*Aim*: Rewrite the data from the line with "You are a computer-use agent. 370x380 pixels." to the line with "Action: click(x=648, y=11)" as a Markdown table with the columns Row and Line, one row per line and blank lines left out.

*Extracted records*:
begin

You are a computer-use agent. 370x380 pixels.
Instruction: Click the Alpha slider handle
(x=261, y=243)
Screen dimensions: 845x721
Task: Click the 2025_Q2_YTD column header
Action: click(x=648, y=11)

end
begin

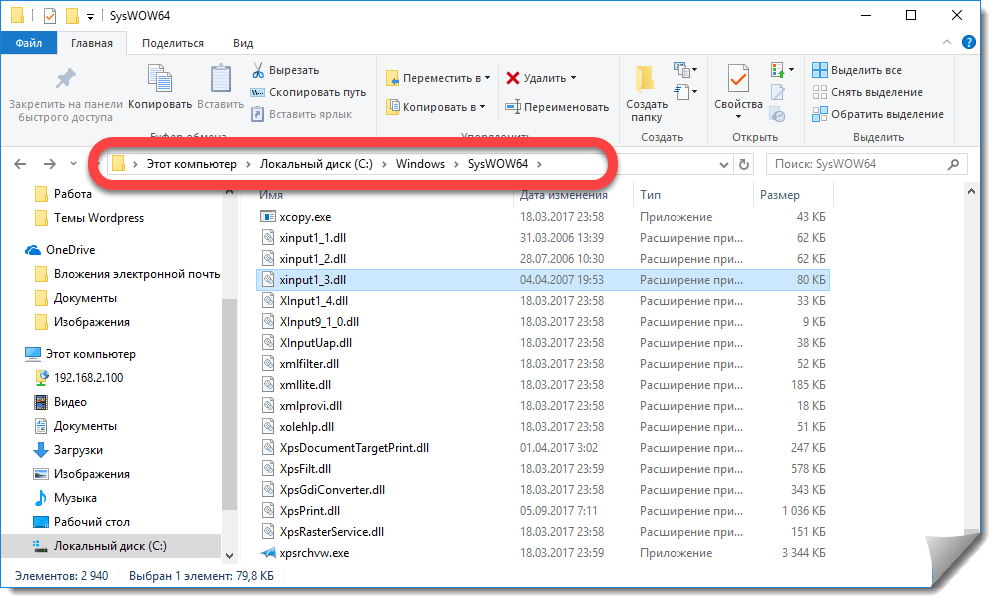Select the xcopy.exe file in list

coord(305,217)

end

*Answer below*:
| Row | Line |
|---|---|
| 1 | You are a computer-use agent. 370x380 pixels. |
| 2 | Instruction: Click the Alpha slider handle |
| 3 | (x=261, y=243) |
| 4 | Screen dimensions: 845x721 |
| 5 | Task: Click the 2025_Q2_YTD column header |
| 6 | Action: click(x=648, y=11) |